Penthouse had previously engaged in the casino business, but had not been successful. In 1970, the Penthouse Club in London, England operated a casino. However, the next year the casino license was revoked by the gaming authorities. In 1972, Penthouse opened the Penthouse Adriatic Club casino on the island of Krk in Yugoslavia (now Croatia) at a cost of $45 million. However, the casino filed for bankruptcy the next year and was closed. Guccione had previously tried to purchase the Shelburne Hotel in December 1977, but the owner backed out. In early 1978, Boardwalk Properties purchased the Four Seasons Motel and the Holiday Inn, located in the block bordering the Boardwalk, Pacific Avenue, Missouri Avenue and Columbia Place. It also planned to purchase all the other properties on this block, but it was stymied by one homeowner, Vera Coking, who refused to sell. The company began construction around Coking's house, which was in the middle of the block, but only finished a four-story steel framework structure when the construction stopped. [The film "Atlantic City" features a scene showing the construction of the casino around the Coking house.] The structure languished and rusted for years until Donald Trump acquired the property in 1993. Trump renovated the Holiday Inn building, rebranded it as the Trump Plaza Hotel and Casino East Tower, and demolished the remainder of the structure.

The company's attempts to get a gaming license were protracted. Penthouse International ran a casino in London, England in 1971 that was being investigated by Scotland Yard. The company allegedly allowed non-members and criminal elements to use the casino. The New Jersey Division of Gaming Enforcement also was investigating the purchase of one of the properties (the Mayflower Hotel) from a member of the Philadelphia crime family.

The casino was initially to be financed from box office receipts from Bob Guccione's epic porn movie Caligula. When the movie failed to generate the expected revenues, other financing avenues were sought. During the company's quest for financing, Guccione got involved in the Abscam sting operation when FBI informant Melvin Weinberg tried to get Guccione to pay a bribe. Weinberg told Guccione that an Arab sheikh wanted to invest $150 million in the casino project, but only if the casino had obtained a gaming license. Weinberg wanted Guccione to pay $300,000 to NJ gaming officials to get the license. Guccione responded by saying "Are you out of your mind?" After the Abscam scandal came to light, Guccione sued the federal government, but lost. Penthouse International's search for financing led to other lawsuits. Marjorie Lee Thoreson (a/k/a Anneka diLorenzo), the 1975 Penthouse Pet of the Year, won a $4,060,000 sexual harassment lawsuit against Penthouse and Guccione, claiming among other charges, that she was coerced into providing sexual favors to a furniture manufacturer from Milan who could provide financing for the casino venture. However, on appeal, the punitive damages, representing $4 million of the total verdict, were disallowed. In 1987, Penthouse initially won a lawsuit for $136 million against Dominion Federal Savings & Loan, charging that the thrift backed out of a financing arrangement for the casino that had been agreed on.
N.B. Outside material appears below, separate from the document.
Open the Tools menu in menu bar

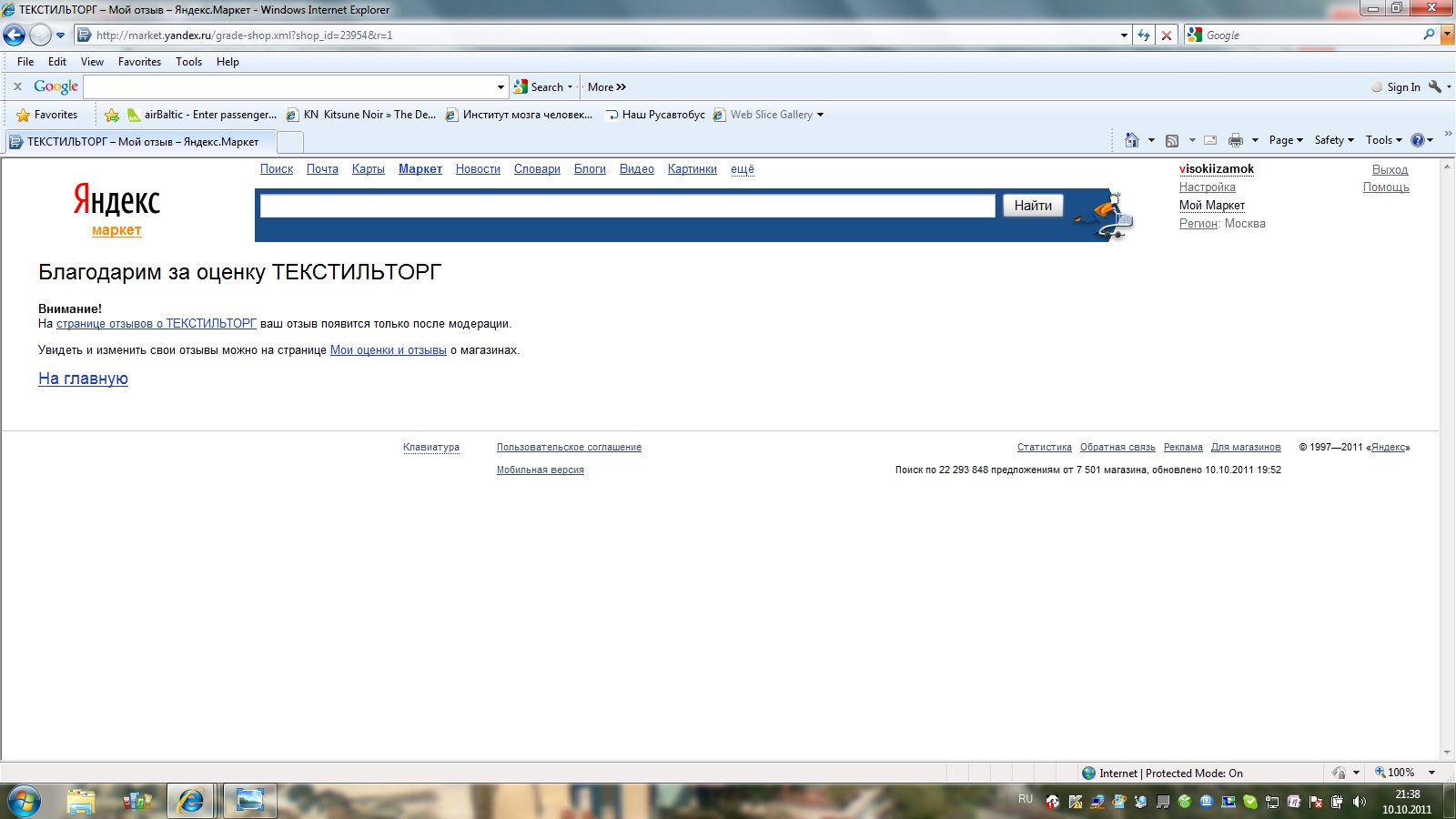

However, the judgment was overturned the following year. In 1989, Penthouse also sued Pratt Hotel Corp. (owner of the Sands Atlantic City casino) for damages in regard to their failing to complete a deal to acquire the Penthouse property. In a related lawsuit filed by the Sands against Donald Trump, it was alleged that in 1988 the president of Penthouse International threatened to expose Trump's affair with Marla Maples in its magazine unless Trump stopped trying to block the sale of the Penthouse casino property to the Sands.

In 1997, Guccione announced that he was going to develop the Mayflower Hotel property (located between Tennessee Ave, St. James Pl and Boardwalk) into a casino, but nothing became of it.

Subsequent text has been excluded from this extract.